How to Start a Voice Over Company
- 1). Build your own studio. Renting studio time is expensive and cuts into your profit margin. Invest in a professional microphone, audio mixer, digital audio workstation and a small room insulated from outside noise.
- 2). Produce a demo. You should be your own first customer. Edit your best voiceovers into a short presentation that excerpts samples clients can get excited about. Make sure the demo includes variety and well-known productions. The production should also demonstrate your ability to provide "hard sell" as well as "warm and fuzzy" announcements. Showcase any memorable characters created for past clients. If you can impersonate celebrities or other famous announcers, include those examples in the demo.

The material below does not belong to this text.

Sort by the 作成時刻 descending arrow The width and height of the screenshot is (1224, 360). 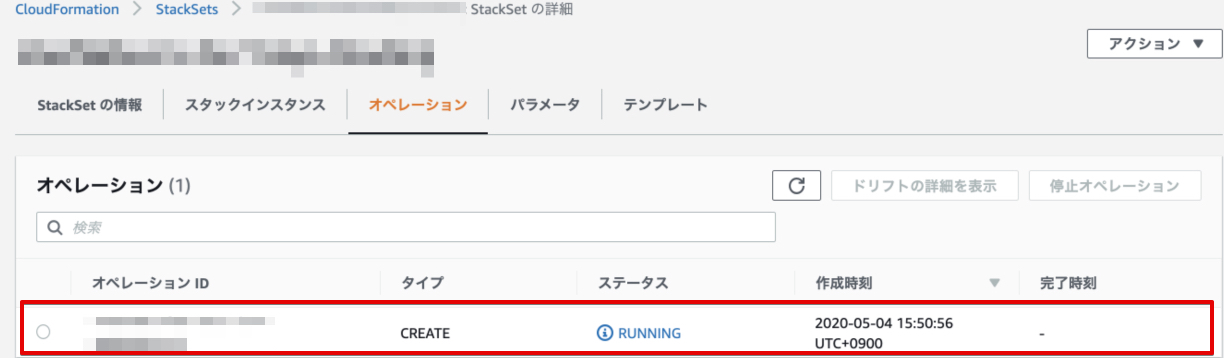pos(994,283)
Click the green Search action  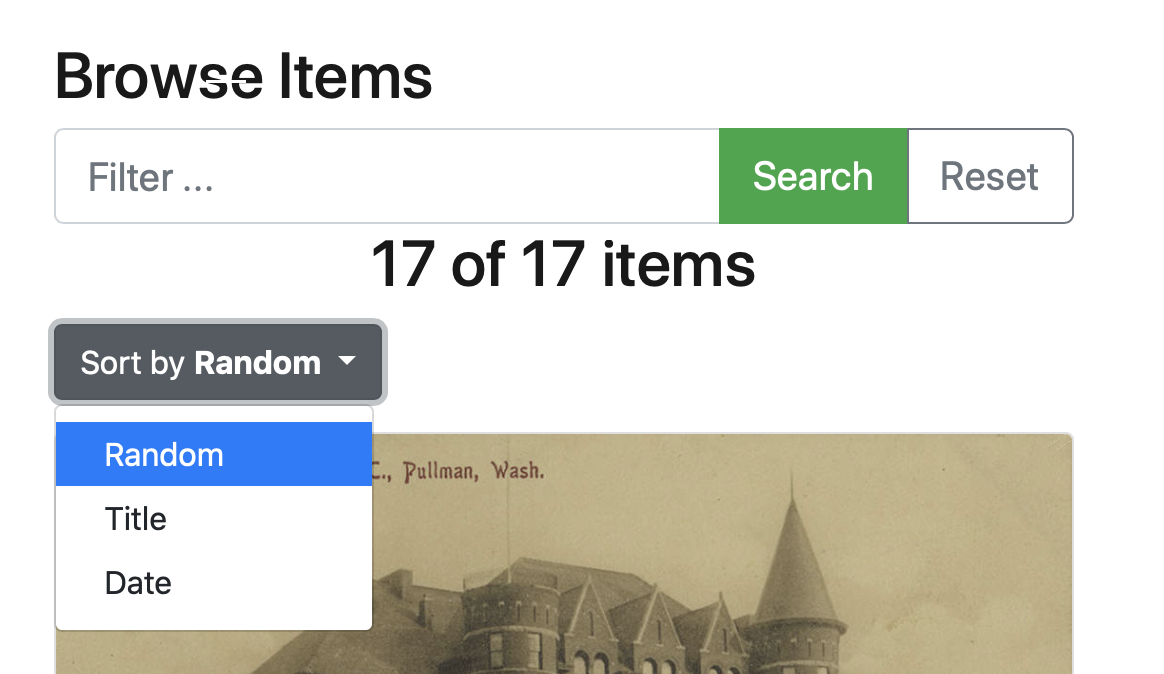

- 3). Establish partnerships with other announcers who bring something unique to the table you can't provide, like announcers of a different gender or those who have a substantially different vocal character useful for specific kinds of clients.
- 4). Distribute professionally packaged copies of your demo CD to area ad agencies and media production studios. Create a website where visitors can download your demo for free. Create an email campaign that targets potential clients nationally and links to your website demo. Leverage any established connections by marketing to past clients who have expressed a desire to continue working for you.
- 5). Make regular follow-up calls with people to whom you have distributed your demo. Clients may not have an immediate need when you first let them know about your business, so be persistent. Consistently plant reminders with potential clients so when the need for voiceover work does arise, they think of you first.